- EXTRACTED TEXT:
Monday 25 January 2021

Ask the Stars - The Right Questions

As the name might suggest, Ask the Stars relies heavily on questions.

While the Signs and Positions give you the answers, they're not much use unless you know what to ask.

Open/Closed Questions

It can be easy to think of open questions as good and closed questions as bad, but I think there's a spectrum of opportunities beyond those two.

If you just use the Yes/No column of Ask the Stars then you can still ask a question that leads to interesting places, or one that might end up hindering your creativity.

A good Yes/No question should:

  • Give interesting results for both Yes and No
  • Allow a distinction between soft and hard Yes/No
  • Provoke further ideas rather than searching for a definitive judgement

That third point is the tricky one here. Asking "is the tavern open?" doesn't do much to inspire on results of Yes/No, so maybe reframe the question before you roll. 

Instead you could ask:

  • Is the tavern busy?
  • Does the tavern feel dangerous?
  • Has the tavern burned down?
Yes, you're making some assumptions with each of those questions, especially the third, but for this sort of game I think you need to run with what feels right.

- THE TASKS:
1. Decide whether each statement agrees with the Ask the Stars post: (a) the post treats open questions as always better than closed ones; (b) a good Yes/No question should give interesting results for both Yes and No; (c) the post suggests reframing the question about whether the tavern is open before rolling. For each, answer yes or no and quote the deciding words.
2. Carry the Ask the Stars post forward from its last sentence.

- SOURCE DATA:
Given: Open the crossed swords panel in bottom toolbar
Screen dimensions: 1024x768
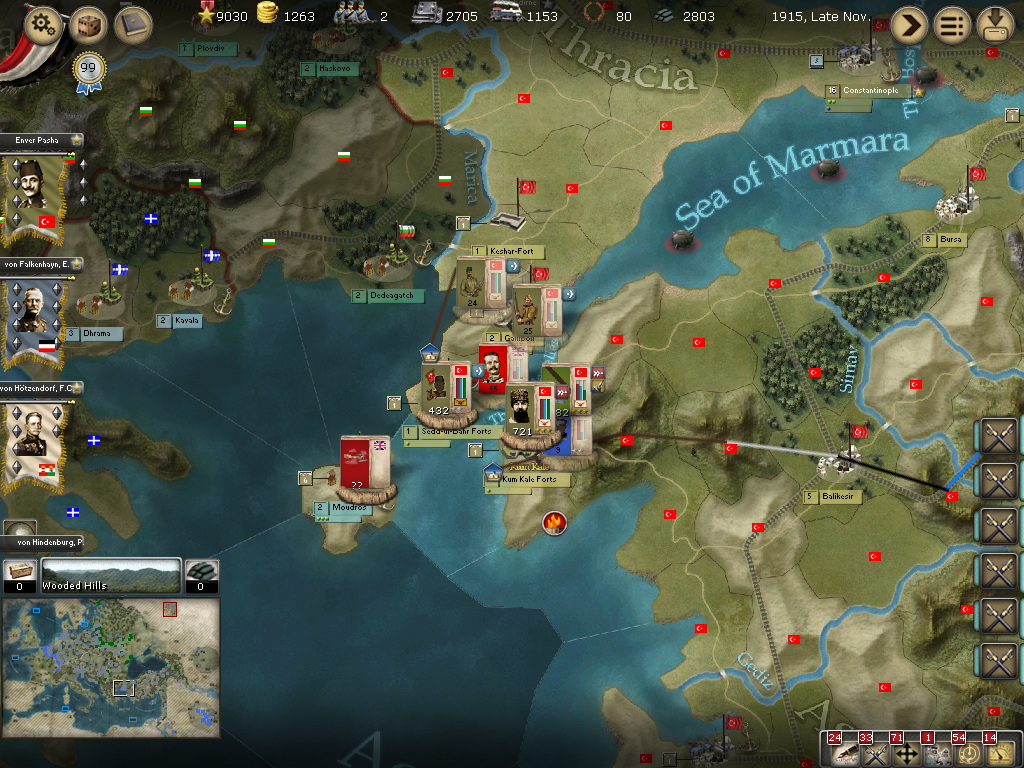Looking at the screenshot, I should [x=877, y=751].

- RESULTS BY TASK:
1.
(a) No: "It can be easy to think of open questions as good and closed questions as bad, but I think there's a spectrum of opportunities beyond those two."
(b) Yes: "Give interesting results for both Yes and No"
(c) Yes: "Asking "is the tavern open?" doesn't do much to inspire on results of Yes/No, so maybe reframe the question before you roll."

2.
You can push this even further, especially if you're playing solo, and ask some genuinely provocative questions like you would see in something like the prompts in For the Queen or the Quiet Year. 


Pre-Chaining Questions

Back in an earlier iteration of this idea I wrote about chaining questions. A fun twist on this idea is thinking of a set of questions before you roll any dice. Adding a question after each result is great for digging down on details, but you sometimes lose sight of the bigger picture. 

Instead, think of the three most interesting questions you can ask about a particular thing, then only roll the results after locking them in. Sometimes the first two results make your third question an odd fit, but that's the sort of stuff I love! It forces you into some strange explanations and drives you into places you wouldn't have thought of on your own.

Of course remember you can roll 2d12 and keep the higher/lower to nudge the results in a specific direction if it makes more sense, especially following on from the previous answers.

For example, let's go back to that stock-fantasy tavern and think of three questions before rolling anything. We could even use all three questions from our previous example.

  1. Is the tavern busy?
  2. Does it feel dangerous?
  3. Has it burned down?

And we roll...
  1. [7 - Yes] It's a bustling tavern. Not especially interesting, let's hope things build from here.
  2. [1 - Hard No] Everybody is super friendly, in fact you know a few familiar faces in here. Seems like a genuine safe haven from the world outside.
  3. [10 - Hard Yes] Well, after getting cosy you feel an explosion blast one of the tavern walls to pieces, fire spreading among what's left standing. Now we're somewhere interesting!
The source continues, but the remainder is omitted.